Álcool combatido com rigor– Neste Carnaval, a Polícia Rodoviária Federal ganhou nova atribuição: fiscalizar o cumprimento da MP 415, que proíbe o comércio varejista de bebidas alcoólicas em rodovias federais. De sexta-feira até ontem (06/02), a PRF visitou 7.167 estabelecimentos e autuou 855. Os estados com maior volume de multas foram Bahia (121), Minas Gerais (77), Paraná e Distrito Federal (68). A média de autuações ficou em torno de 10% dos locais fiscalizados. Não houve registro de prisões por desobediência e, na maioria dos casos, a medida foi cumprida voluntariamente.

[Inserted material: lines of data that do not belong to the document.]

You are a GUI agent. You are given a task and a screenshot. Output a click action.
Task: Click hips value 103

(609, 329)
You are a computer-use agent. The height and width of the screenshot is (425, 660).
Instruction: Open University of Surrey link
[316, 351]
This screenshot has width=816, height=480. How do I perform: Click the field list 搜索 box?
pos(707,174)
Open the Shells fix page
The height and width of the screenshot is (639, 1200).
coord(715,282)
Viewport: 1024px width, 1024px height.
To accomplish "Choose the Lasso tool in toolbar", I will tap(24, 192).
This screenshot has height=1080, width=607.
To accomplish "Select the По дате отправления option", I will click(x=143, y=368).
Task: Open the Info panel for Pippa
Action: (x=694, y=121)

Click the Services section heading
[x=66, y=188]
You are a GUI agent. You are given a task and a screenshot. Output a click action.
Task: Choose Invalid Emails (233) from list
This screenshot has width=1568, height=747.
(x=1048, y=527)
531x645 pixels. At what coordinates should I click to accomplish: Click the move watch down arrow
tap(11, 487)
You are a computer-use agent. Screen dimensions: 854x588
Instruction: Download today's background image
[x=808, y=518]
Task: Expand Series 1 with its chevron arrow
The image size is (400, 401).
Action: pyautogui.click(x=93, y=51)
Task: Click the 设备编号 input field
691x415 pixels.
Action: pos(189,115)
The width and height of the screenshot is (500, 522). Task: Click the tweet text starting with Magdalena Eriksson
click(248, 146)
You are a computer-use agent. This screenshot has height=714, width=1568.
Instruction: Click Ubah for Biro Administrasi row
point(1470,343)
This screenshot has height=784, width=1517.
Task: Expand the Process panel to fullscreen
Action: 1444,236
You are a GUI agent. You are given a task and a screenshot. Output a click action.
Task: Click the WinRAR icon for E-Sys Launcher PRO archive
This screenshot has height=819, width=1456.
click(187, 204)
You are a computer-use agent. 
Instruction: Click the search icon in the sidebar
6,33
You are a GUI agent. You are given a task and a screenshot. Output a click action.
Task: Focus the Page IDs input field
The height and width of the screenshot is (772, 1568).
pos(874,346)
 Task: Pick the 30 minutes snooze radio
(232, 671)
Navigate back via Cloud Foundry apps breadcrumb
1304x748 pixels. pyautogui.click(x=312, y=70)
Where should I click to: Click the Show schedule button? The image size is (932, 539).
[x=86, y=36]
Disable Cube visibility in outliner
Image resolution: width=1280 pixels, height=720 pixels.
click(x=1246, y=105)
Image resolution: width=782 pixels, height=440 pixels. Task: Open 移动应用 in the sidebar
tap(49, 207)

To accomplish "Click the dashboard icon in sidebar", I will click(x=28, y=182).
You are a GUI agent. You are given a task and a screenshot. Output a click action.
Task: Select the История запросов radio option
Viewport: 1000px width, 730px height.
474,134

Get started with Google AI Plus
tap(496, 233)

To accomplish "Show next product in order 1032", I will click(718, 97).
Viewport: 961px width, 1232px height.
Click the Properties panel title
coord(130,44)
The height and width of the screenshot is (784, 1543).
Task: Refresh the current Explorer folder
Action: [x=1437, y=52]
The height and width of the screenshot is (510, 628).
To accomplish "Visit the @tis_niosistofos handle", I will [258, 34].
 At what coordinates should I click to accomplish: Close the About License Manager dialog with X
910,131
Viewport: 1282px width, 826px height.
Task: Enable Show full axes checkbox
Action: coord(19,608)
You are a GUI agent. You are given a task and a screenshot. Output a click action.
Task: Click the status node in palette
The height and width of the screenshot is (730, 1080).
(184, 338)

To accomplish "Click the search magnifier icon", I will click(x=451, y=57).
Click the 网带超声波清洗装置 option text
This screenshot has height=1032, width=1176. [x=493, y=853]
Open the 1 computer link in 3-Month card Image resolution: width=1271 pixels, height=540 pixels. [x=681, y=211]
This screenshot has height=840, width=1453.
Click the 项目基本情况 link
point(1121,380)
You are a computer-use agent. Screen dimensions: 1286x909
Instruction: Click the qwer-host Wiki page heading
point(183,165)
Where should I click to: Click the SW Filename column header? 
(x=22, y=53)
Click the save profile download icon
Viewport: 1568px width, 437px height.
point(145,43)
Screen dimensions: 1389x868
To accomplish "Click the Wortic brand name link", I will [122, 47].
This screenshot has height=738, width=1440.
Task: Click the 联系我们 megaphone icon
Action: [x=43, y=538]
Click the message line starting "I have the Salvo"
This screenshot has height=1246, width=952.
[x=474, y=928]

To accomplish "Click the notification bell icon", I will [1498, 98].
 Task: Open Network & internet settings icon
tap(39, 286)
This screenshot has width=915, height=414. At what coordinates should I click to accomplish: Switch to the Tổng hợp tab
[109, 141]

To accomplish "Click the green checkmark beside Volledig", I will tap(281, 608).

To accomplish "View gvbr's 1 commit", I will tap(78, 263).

O combate ao consumo de álcool não ficou restrito aos 13 mil bares, restaurantes e
postos de combustível identificados nos 61 mil quilômetros de rodovias federais. Os 500 etilômetros da PRF trabalharam sem descanso. Em todo país, 202 motoristas embriagados foram presos em flagrante e 624 acabaram reprovados pelo teste do bafômetro, tendo interrompidas suas viagens perigosas.

Leia mais no site da Polícia Rodoviária Federal

As medidas educativas e repressivas começam a mostra os primeiros resultados para reduzir a carnificina de 35 mil mortos por ano, nas vias urbanas e rodovias.

Esse combate tem que continuar de forma ininterrupta até que a guerra seja ganha. Não basta ganhar a batalha do carnaval de 2008.

A Operação Carnaval mostrou que com a Polícia Rodoviária Federal nas estradas, visível e participante, os acidentes e mortes podem diminuir bastante.

A proibição de venda de bebidas alcoólicas nas rodovias federais – de caráter emblemático, visando criar um ambiente inibidor do uso de álcool por motoristas e acompanhantes – também contribui para aumentar a segurança e a sensação de segurança.

Apesar do equívoco de alguns em dizer que essa medida é antidemocrática porque fere o direito de ir e vir, é preciso ficar claro que a mesma Constituição que menciona esse direito diz também que os direitos privados têm que se subordinar ao direito público.

Os acidentes e as mortes no trânsito estão numa situação de calamidade pública e isso exige a restrição de equivocados direitos individuais em prol da segurança do coletivo.